> **Problem statement**
Whenever a line of the data below holds the string "agent", copy that line.

Stored data entries
◆ ◆ ◆

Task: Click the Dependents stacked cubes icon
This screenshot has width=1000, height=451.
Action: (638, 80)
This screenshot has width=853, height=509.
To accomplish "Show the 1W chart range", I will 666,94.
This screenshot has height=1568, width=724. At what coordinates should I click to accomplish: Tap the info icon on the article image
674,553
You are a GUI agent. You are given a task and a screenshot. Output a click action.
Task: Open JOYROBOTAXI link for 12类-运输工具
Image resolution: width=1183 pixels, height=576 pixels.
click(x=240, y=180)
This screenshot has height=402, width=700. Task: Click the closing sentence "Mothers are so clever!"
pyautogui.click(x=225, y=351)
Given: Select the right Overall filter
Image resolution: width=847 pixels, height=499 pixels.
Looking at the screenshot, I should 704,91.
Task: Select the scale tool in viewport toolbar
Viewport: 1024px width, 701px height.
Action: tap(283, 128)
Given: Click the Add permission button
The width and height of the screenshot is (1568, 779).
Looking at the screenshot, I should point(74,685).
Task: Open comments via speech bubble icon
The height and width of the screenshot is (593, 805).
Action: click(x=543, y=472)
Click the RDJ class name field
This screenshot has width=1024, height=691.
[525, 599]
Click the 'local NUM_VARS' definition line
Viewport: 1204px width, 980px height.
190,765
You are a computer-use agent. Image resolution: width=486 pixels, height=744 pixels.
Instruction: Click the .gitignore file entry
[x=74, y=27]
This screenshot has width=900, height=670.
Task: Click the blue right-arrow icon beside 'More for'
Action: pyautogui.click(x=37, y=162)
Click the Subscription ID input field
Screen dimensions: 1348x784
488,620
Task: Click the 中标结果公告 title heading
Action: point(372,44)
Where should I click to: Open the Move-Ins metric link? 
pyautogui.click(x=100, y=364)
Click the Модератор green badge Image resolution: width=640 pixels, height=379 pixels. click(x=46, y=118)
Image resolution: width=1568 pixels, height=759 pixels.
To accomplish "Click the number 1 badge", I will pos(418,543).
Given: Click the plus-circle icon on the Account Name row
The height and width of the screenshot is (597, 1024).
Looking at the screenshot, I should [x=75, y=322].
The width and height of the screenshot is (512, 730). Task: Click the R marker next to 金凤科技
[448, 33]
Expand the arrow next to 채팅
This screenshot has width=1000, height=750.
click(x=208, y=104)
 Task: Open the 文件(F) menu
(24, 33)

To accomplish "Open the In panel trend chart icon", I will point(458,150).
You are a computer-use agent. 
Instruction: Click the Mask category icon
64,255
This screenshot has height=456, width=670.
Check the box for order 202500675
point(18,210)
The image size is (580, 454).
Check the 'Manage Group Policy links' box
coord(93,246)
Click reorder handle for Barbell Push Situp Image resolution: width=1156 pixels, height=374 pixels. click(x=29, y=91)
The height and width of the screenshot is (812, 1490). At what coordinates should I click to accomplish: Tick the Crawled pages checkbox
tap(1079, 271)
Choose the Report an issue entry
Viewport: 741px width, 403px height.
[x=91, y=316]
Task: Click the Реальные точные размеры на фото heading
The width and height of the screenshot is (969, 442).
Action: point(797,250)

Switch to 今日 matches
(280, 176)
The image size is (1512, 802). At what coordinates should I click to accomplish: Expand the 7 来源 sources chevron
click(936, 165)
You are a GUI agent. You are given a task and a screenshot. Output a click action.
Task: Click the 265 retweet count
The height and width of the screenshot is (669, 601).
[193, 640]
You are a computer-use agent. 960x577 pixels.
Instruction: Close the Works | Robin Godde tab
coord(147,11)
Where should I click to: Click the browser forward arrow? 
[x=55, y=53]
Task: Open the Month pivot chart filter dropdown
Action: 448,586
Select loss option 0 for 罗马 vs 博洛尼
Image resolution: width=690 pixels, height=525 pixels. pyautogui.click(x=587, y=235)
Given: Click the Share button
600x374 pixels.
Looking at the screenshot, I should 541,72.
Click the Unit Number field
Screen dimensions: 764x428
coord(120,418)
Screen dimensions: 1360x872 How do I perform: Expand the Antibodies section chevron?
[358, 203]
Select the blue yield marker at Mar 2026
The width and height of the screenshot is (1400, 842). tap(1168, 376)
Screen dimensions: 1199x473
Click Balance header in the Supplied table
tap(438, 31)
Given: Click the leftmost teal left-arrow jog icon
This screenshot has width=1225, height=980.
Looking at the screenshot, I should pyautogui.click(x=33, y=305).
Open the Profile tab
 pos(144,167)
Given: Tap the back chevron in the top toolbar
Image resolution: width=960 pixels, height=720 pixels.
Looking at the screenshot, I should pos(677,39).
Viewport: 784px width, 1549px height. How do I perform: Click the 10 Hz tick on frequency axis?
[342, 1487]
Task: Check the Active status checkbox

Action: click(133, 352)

◆ ◆ ◆

> **Output of the exercise**
You are a GUI agent. You are given a task and a screenshot. Output a click action.
You are a computer-use agent. Image resolution: width=486 pixels, height=744 pixels.
You are a computer-use agent. 
You are a GUI agent. You are given a task and a screenshot. Output a click action.
You are a computer-use agent. 960x577 pixels.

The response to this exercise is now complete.